Stumbling forward, she remembered at the very last minute to tuck in her head and roll. She fetched up against the far wall, humiliated but unhurt. She heard the soldiers laugh uproariously as they slammed the door shut.

Struggling to her feet, Hippolyta felt a twinge in her shoulder, where it had struck the wall. The roots of her hair stung where Laomedon had grabbed her. She must have twisted her ankle slightly when she tumbled into the cell. But what hurt most was her pride.

She limped over to the cell door, glad no one could see her, and looked out of the small grille. She could see neither soldiers nor jailers.

Which doesn’t mean there’s no one there, she reminded herself. Only that I cannot see farther.

Wrenching herself away from the grille and the light, she began to pace the confines of the cell. It was a much bigger place than the one her mother lay in, back in Themiscyra. But that cell at least had been clean. This one was disgusting. The walls were dank, the floor scattered with a thin layer of dirty straw.

Hippolyta tested the door with its small barred window.

Thick, sturdy, unmovable.

She felt along every inch of the walls.

Even thicker, sturdier.

She sat down on the floor to think. But every thought led back to one: I have no friends here, no allies. I am at the mercy of a heartless king.
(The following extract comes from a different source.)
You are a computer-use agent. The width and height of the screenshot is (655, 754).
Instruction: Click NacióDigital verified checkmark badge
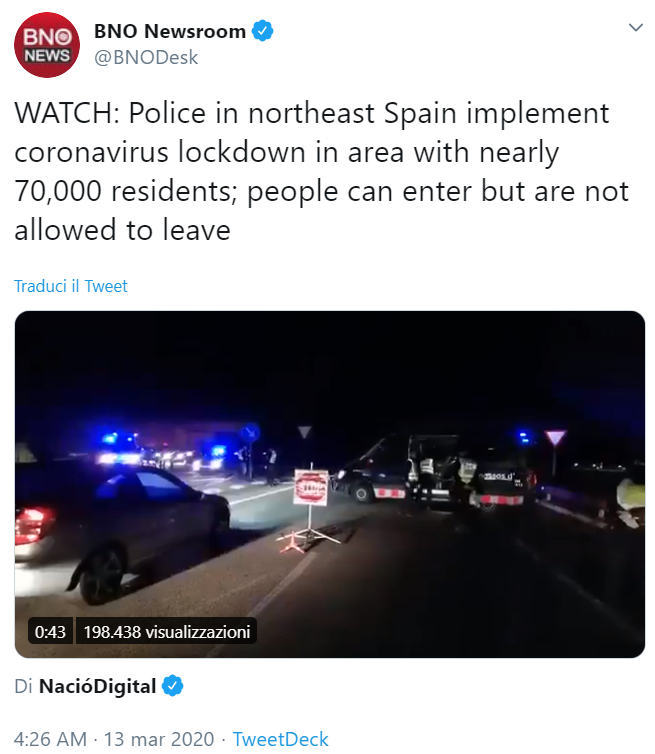(x=173, y=686)
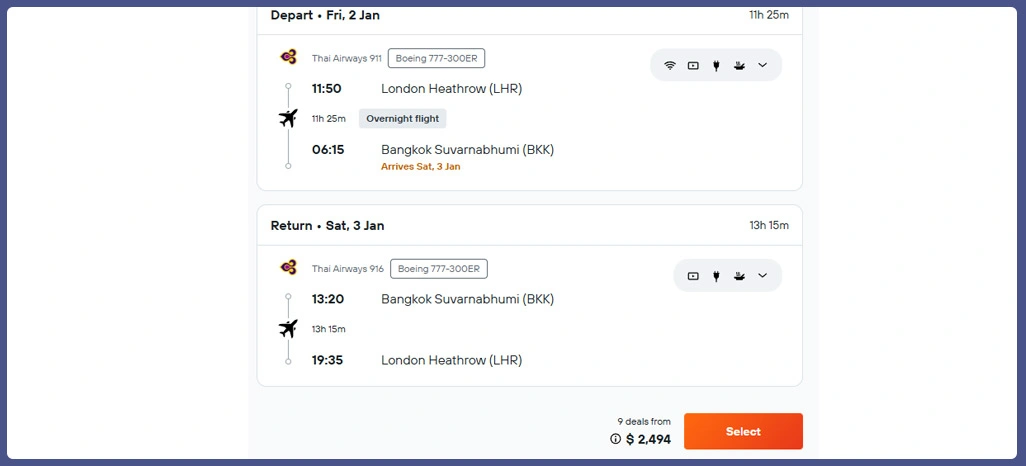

In the evening—she knew the time only because the jailer told her so—she was given a bowl of thin, cold gruel. An armed guard stood by her as she ate, to prevent any trouble.
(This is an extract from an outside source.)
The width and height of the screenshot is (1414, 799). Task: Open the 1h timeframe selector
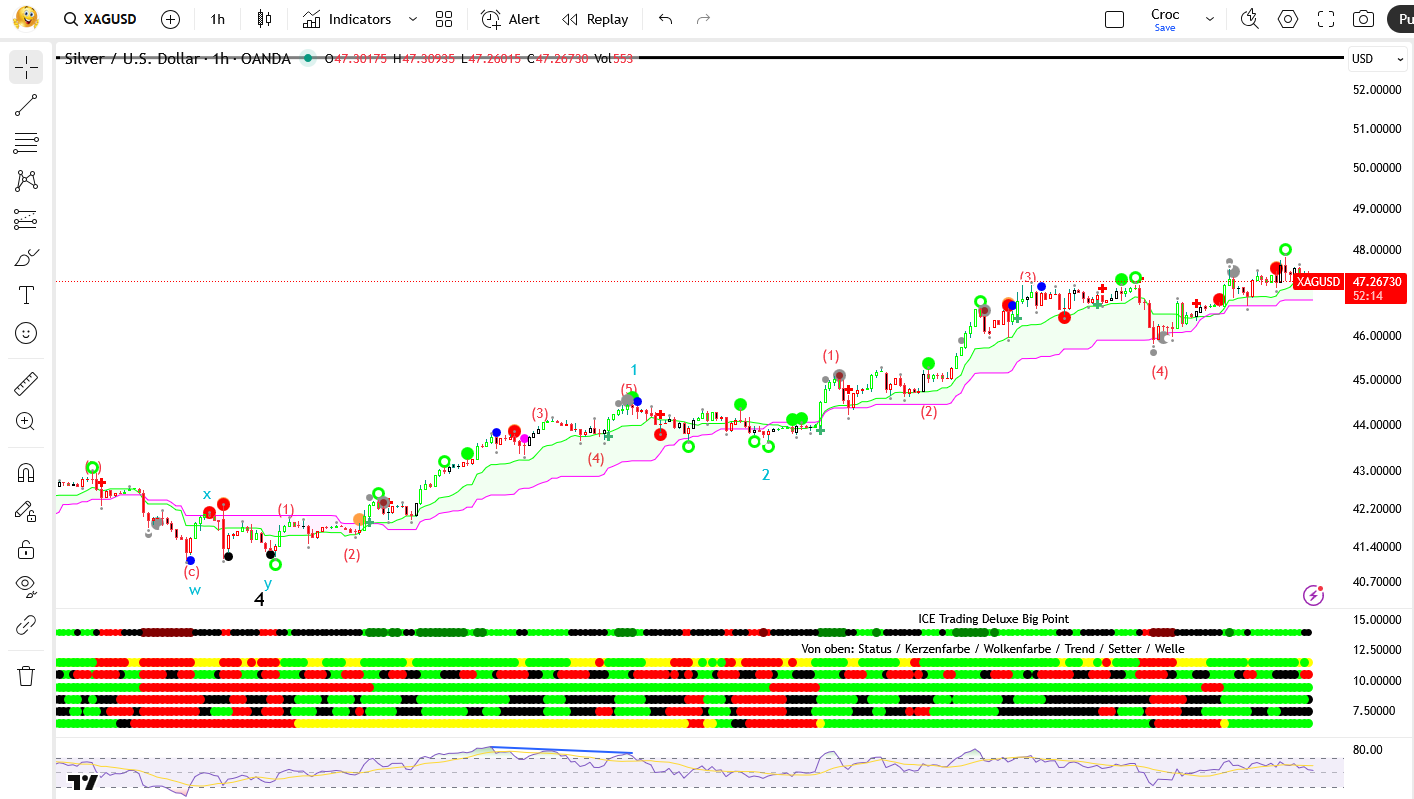point(217,19)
“Eat up,” sniggered the jailer. “We want meat on you for tomorrow.”

She dashed the empty bowl at him, but it missed, and the guard struck her in the chest with the butt of his spear. She fell backward, managing to miss hitting her head on the wall. But she lay there, pretending to be knocked out. That way she could avoid more of a beating, and quite possibly she might hear something to her advantage.

The sniggering jailer said, “Spirited all right.”
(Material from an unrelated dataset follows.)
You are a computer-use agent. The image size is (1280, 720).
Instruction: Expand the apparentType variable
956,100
The guard grunted. “Not that it’ll do her any good. She’s scarcely a bite as it is.”

They left, locking the door behind them, and darkness seeped into the cell.

Scarcely a bite! What did they mean? She’d heard of kingdoms where prisoners were thrown to wild animals. Or maybe Laomedon was that vilest of creatures, one that devoured his own kind.

She shivered and started to whimper. Then she stopped herself. “Amazons do not cry,” she whispered.

But she was cold, hurt, lonely, scared, and a long way from home.

She didn’t cry. But in her sleep, something wet ran down her face from her eyes. She wiped it away without ever waking.